> _Consigna 1_:
Transcribe del relato sobre el micrófono el pasaje que comienza con "Después, en la" y llega hasta "número de personas.".
> _Consigna 2_:
Prosigue el relato sobre el micrófono a partir del punto en que termina.

> _Texto dado_:

>>

Tenía aproximadamente 5 ó 6 años cuando tuve mi primer “micrófono”. Éste era de plástico y de color amarillo. En su interior se hallaban pequeños dulces, que no eran más que goma de mascar. Lo obtuve en una fiesta infantil. Había diversos objetos y yo escogí específicamente aquel aparato que amplifica la voz, como un juguete y mi inmediata compañía. Jugaba al locutor y entrevistaba a quien estuviere a mi alrededor. Jamás lo volví a ver.
Más tarde, mi vecino contaba con una radio-grabadora. El aparato tenía dos caseteras y en una de ellas podías grabar cualquier medio sonoro sin necesidad de micrófono. Volvía a jugar al locutor.
Después, en la escuela secundaria mi madre me regalaría mi primer micrófono de a verdad. Aún lo conservo. Lo conectaba a un estéreo; metía en él un cassete virgen y jugaba nuevamente al locutor. Mi voz jamás me gustaba. Pensaba que debería oirse como yo interiormente me oía. Sabía entonces, a qué me gustaría dedicar parte de mi tiempo cuando fuere adulto.
No volví a jugar al locutor desde aquel entonces. Mis aproximaciones con el micrófono fueron quizá, en algún karaoke, jugando Rock Band o cualquier presentación donde requiriera ser escuchado por un considerable número de personas.

<<

> _Extracto de datos_:
>>

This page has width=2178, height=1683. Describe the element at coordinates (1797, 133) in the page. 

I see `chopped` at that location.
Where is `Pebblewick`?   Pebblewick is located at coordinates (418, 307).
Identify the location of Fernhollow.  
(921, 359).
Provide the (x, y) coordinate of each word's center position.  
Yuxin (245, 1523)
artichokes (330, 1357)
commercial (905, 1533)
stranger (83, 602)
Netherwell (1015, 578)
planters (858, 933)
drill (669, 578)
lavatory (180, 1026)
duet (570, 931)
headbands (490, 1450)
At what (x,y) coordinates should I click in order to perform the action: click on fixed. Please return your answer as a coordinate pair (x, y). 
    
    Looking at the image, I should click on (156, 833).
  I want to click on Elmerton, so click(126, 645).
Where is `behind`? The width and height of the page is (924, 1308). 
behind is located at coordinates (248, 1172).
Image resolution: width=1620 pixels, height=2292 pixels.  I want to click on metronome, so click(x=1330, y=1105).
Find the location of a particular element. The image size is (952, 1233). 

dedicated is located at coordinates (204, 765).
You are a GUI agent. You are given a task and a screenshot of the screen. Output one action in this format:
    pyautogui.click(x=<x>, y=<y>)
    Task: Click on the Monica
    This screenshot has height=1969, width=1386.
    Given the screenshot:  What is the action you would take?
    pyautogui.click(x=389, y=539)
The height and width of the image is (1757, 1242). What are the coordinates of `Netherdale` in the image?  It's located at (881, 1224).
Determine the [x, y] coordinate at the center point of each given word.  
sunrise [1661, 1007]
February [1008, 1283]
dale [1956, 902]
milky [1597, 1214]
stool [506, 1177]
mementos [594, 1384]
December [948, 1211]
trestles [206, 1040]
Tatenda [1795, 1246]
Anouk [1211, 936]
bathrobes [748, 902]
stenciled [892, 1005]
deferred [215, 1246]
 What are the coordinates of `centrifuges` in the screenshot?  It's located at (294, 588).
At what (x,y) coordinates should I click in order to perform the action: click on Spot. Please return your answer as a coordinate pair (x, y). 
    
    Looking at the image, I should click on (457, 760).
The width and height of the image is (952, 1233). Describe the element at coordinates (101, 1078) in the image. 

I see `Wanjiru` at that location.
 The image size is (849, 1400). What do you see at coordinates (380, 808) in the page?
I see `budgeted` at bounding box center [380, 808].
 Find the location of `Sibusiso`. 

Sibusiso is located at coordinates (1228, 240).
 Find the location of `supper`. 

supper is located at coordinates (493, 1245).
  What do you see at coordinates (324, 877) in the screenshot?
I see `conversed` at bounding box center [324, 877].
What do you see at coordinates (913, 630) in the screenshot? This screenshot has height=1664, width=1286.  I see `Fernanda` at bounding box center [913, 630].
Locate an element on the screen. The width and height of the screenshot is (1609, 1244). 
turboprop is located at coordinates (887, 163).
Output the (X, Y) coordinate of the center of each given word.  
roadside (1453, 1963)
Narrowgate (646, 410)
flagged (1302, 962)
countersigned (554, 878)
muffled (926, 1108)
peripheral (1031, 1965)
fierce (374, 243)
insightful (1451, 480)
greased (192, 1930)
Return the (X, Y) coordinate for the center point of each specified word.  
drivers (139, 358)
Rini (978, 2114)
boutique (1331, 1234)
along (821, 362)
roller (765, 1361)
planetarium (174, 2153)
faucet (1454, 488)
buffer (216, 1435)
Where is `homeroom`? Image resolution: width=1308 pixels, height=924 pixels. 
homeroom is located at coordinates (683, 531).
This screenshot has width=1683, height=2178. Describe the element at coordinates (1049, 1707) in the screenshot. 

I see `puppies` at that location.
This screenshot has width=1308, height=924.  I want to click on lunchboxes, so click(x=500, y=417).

<<

> _Resultado del ejercicio 1_:
Después, en la escuela secundaria mi madre me regalaría mi primer micrófono de a verdad. Aún lo conservo. Lo conectaba a un estéreo; metía en él un cassete virgen y jugaba nuevamente al locutor. Mi voz jamás me gustaba. Pensaba que debería oirse como yo interiormente me oía. Sabía entonces, a qué me gustaría dedicar parte de mi tiempo cuando fuere adulto.
No volví a jugar al locutor desde aquel entonces. Mis aproximaciones con el micrófono fueron quizá, en algún karaoke, jugando Rock Band o cualquier presentación donde requiriera ser escuchado por un considerable número de personas.

> _Resultado del ejercicio 2_:
La vida me situaría en la Universidad. Es el presente. El pasado con el encuentro radiofónico a este día, pareciera nostálgico. El micrófono por ahora ha quedado ahí en el sitio que le pertence. De donde jamás se ha movido. Quiénes nos hemos apartado, somos nosotros. Fuímos los que invadimos su espacio, los que nos entrometimos en su estadía y los que asaltamos su quehacer. El micrófono nació ahí y seguramente morirá en ese mismo lugar. A veces nos cuestionamos si en verdad fallecerá. Suponemos que es perpetuo. Es decir, llegó para quedarse porque simplemente es la mitad que a varios de nosotros nos faltaba.
Ha visto y verá pasar cientos de personas por ahí. Frente a él. Tolerando distintos timbres de voz y una diversidad de historias. Será solicitado y estará como siempre, al servicio y disposición de cualquiera.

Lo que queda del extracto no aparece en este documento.